The joint communique from UK prime minister Gordon Brown, French president Nicolas Sarkozy, German chancellor Angela Merkel, Italy’s prime minister Romano Prodi, and European Union president José Manuel Barroso, stressed that the leaders of the major European economies, “remain committed to cooperating closely to maintain economic stability, and to strengthening and deepening economic reform. At this time of global uncertainty we need to signal our commitment to an open global economy.”

As for financial markets, they noted the need to rebuild confidence and increase the transparency of financial markets, institutions, and the instruments they trade. To this end, they called for improvements in the information content of credit ratings, noting that they will consider regulatory action if market-led solutions don’t materialize.

They also demanded: the major audit firms and supervisors to deliver clear and consistent guidance on valuation and disclosure of the risks of financial institutions’ off-balance sheet vehicles; prompt and full disclosure of losses banks and other financial institutions; improvements in EU early warning on financial stability; and, that market participants, the Financial Stability Forum and the EU act rapidly to ensure adequate transparency and disclosure about how structured products are valued, that uncertainties around those valuations are clear and that risks are well managed.

Recent events have also shown the need to improve management of liquidity risk, they said. “The Basel Committee of Banking Supervisors should bring forward standards on improving the international management of liquidity risk. Additionally, we need to improve dialogue between supervisors and firms about risk management and stress testing,” they said.

They also said it’s important to ensure the work already underway in the FSF and the EU to improve crisis prevention and management is concluded and implemented as soon as possible.

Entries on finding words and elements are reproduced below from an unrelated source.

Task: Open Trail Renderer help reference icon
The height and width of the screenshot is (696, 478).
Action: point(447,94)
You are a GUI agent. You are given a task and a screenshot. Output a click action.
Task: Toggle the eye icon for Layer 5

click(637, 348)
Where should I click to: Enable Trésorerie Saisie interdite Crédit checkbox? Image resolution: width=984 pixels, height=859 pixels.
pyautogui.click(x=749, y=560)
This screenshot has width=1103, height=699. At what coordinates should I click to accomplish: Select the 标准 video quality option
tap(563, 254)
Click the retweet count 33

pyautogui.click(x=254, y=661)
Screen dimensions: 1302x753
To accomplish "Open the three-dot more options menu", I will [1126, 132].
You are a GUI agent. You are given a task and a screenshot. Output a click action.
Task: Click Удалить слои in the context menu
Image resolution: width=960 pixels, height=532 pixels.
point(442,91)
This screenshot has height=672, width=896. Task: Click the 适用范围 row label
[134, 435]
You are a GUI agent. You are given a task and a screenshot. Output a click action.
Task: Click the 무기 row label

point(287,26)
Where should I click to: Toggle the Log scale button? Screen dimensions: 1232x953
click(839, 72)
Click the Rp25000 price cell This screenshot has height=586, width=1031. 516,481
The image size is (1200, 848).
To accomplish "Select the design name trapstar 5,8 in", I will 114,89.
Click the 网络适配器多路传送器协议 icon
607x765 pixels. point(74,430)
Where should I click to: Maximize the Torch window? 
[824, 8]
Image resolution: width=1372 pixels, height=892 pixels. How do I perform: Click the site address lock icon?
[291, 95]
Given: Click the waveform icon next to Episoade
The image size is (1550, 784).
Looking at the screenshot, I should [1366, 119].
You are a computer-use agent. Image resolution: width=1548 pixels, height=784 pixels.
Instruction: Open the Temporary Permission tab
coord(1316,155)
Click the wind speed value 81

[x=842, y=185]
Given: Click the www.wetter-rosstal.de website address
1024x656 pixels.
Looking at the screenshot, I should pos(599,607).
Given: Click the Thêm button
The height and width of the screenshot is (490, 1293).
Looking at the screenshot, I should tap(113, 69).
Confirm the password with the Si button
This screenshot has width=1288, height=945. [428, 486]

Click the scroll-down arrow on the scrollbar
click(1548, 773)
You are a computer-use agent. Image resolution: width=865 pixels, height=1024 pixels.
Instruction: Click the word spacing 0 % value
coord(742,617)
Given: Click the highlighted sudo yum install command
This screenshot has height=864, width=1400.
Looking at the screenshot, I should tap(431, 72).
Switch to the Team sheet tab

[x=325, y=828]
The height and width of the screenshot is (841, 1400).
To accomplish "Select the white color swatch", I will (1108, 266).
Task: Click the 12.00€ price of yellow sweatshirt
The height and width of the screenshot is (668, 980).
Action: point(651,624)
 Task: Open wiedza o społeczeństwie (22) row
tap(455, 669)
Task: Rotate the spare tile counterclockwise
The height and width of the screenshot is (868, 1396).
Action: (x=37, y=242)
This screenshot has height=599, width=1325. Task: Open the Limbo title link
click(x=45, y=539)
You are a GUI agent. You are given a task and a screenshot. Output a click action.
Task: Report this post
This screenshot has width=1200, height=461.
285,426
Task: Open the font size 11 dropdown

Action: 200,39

And, they added, “We need a better early warning system for the global economy and we need to ensure that its warnings have the force and authority to ensure that they are acted upon.” They suggested that the IMF and FSF should also present proposals on how they will further enhance their cooperation.

The Securities Industry and Financial Markets Association said it supports the EU leaders’ demands. It said that the structured products industry is actively working on developing further transparency and believes it to be essential for governments to take account of these initiatives if they are to provide an adequate response to the crisis.

Karsten Moller, managing director, head of Europe and Asia at SIFMA, added, “We recognise and applaud the leaders’ attempt to be even-handed in resolving the crisis and bringing stability to the market, without recourse to rushed legislative action. There must also be recognition of the global nature of the markets and the ensuing crisis cannot be addressed in a piecemeal approach. SIFMA is dedicated to working with a number of national and international associations and regulatory agencies on the transparency initiative and to put into place workable and practical solutions.”